Operator, we have time for 2 very quick questions if we could try to squeeze them in.
Your next question comes from Biren Amin with Jefferies.
Can you just talk about the competitive landscape in retina with your thoughts on faricimab, given we've -- they're going to have Phase III data relatively soon?
Sure. So I think we all learned a lot about -- I'm sorry, Len, you go first. I'll come back if you'd like.
No, no. Go ahead, Marion.
No. I was just going to comment that I think that the -- for a product entering the marketplace today, it's not assumed anymore that a safety profile will be there until the product has actual market experience. So I just would mention at the start, we always monitor competition very, very carefully, both in market currently and future competition. But certainly, EYLEA sets a very high bar in terms of the clinical profile, the safety profile and the level of experience. But Len, over to you.
No, I think you covered it. Let's go to the next question and the last question.
And your final question comes from Terence Flynn with Goldman Sachs.

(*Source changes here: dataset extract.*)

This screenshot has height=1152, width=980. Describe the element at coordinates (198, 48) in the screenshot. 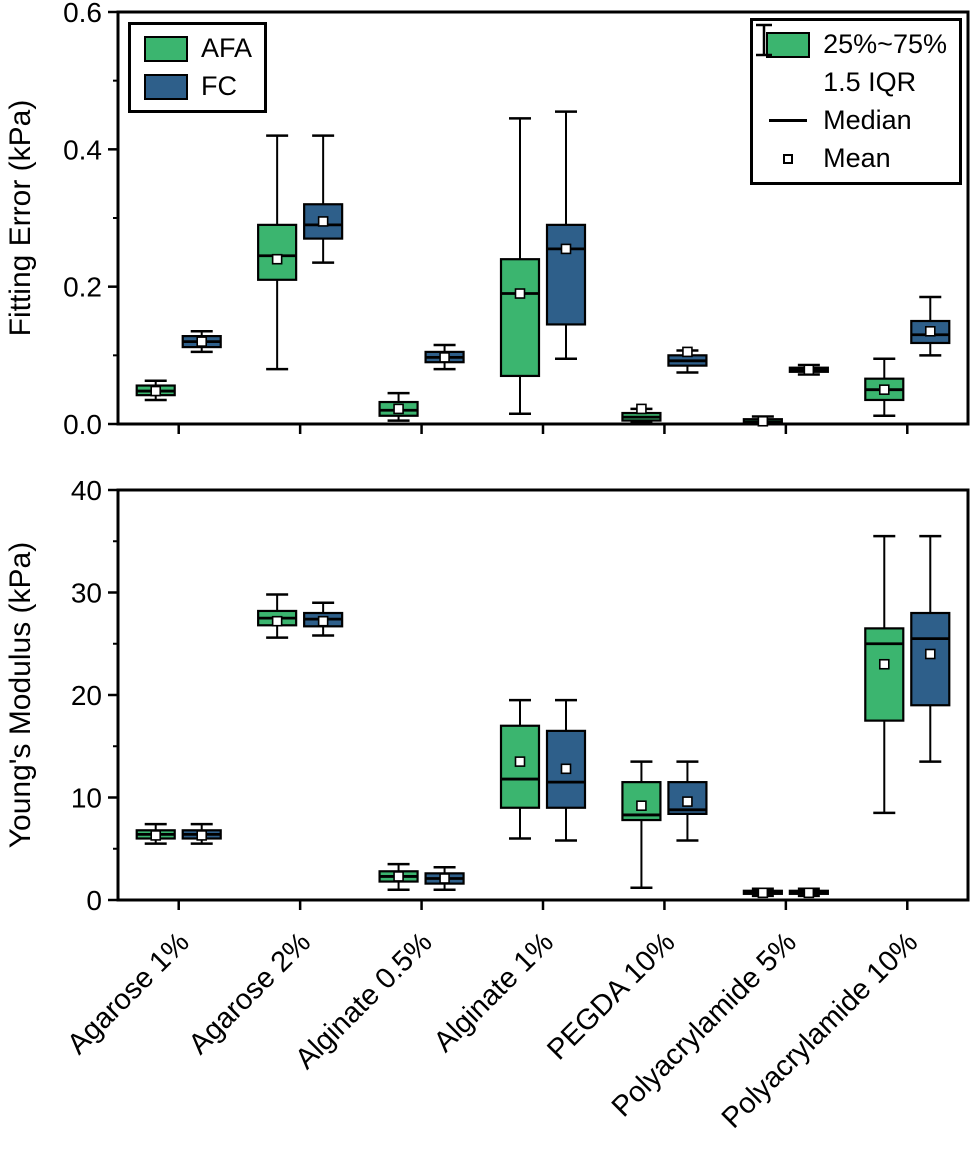

I see `legend-item-afa: AFA` at that location.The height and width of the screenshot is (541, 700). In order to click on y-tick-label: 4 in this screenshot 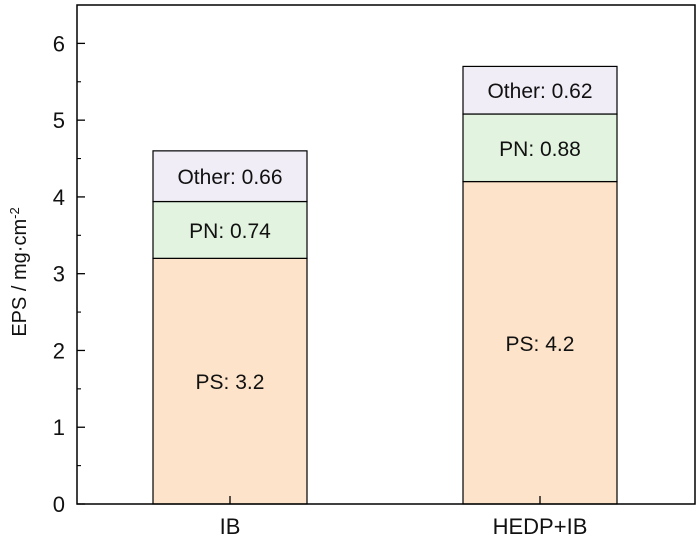, I will do `click(59, 198)`.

This is Dan on for Terence. Just for the Phase II trial of your BCMA bispecific antibody. Just wondering if you could share any more details on the trial and if you're working to develop a subcu formulation?
Yes. I think that right now, we'll -- you'll get updates on the BCMA program at ASH. We have announced that we're going to be entering into a pivotal program very soon. And I guess it's fair to say that it makes sense that we would be developing, yes, a subcutaneous formulation.
Thanks to everyone for joining today's call. We appreciate you dialing in, knowing that many other companies are reporting today. So thank you for your attention and for your questions. Bob Landry and the IR team will be available for additional questions and calls as needed today. Thank you, everyone. Be safe.
This does conclude today's conference call. Thank you for your participation. You may now disconnect.